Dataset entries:
━━━━━━━━━━━━━━━━
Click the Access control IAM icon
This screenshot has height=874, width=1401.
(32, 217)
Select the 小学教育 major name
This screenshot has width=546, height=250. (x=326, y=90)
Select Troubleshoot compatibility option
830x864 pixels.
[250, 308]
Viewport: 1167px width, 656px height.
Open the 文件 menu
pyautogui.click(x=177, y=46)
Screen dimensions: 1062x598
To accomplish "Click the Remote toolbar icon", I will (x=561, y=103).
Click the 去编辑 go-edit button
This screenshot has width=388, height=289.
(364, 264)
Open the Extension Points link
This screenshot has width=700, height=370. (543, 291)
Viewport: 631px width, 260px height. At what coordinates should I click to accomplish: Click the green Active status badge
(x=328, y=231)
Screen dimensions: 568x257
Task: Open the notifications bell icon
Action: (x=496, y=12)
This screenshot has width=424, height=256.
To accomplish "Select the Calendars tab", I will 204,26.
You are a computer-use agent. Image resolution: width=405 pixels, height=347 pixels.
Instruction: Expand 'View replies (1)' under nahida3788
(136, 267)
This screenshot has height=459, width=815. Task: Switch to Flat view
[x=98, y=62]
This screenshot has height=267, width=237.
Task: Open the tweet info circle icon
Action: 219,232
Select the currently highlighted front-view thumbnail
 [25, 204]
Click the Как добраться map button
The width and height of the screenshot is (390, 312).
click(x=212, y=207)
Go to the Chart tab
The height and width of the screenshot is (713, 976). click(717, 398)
━━━━━━━━━━━━━━━━
Task objective → Reproduce each entry above exactly, keeping every character.

Answer to the exercise →
Click the Access control IAM icon
This screenshot has height=874, width=1401.
(32, 217)
Select the 小学教育 major name
This screenshot has width=546, height=250. (x=326, y=90)
Select Troubleshoot compatibility option
830x864 pixels.
[250, 308]
Viewport: 1167px width, 656px height.
Open the 文件 menu
pyautogui.click(x=177, y=46)
Screen dimensions: 1062x598
To accomplish "Click the Remote toolbar icon", I will (x=561, y=103).
Click the 去编辑 go-edit button
This screenshot has width=388, height=289.
(364, 264)
Open the Extension Points link
This screenshot has width=700, height=370. (543, 291)
Viewport: 631px width, 260px height. At what coordinates should I click to accomplish: Click the green Active status badge
(x=328, y=231)
Screen dimensions: 568x257
Task: Open the notifications bell icon
Action: (x=496, y=12)
This screenshot has width=424, height=256.
To accomplish "Select the Calendars tab", I will 204,26.
You are a computer-use agent. Image resolution: width=405 pixels, height=347 pixels.
Instruction: Expand 'View replies (1)' under nahida3788
(136, 267)
This screenshot has height=459, width=815. Task: Switch to Flat view
[x=98, y=62]
This screenshot has height=267, width=237.
Task: Open the tweet info circle icon
Action: 219,232
Select the currently highlighted front-view thumbnail
 [25, 204]
Click the Как добраться map button
The width and height of the screenshot is (390, 312).
click(x=212, y=207)
Go to the Chart tab
The height and width of the screenshot is (713, 976). click(717, 398)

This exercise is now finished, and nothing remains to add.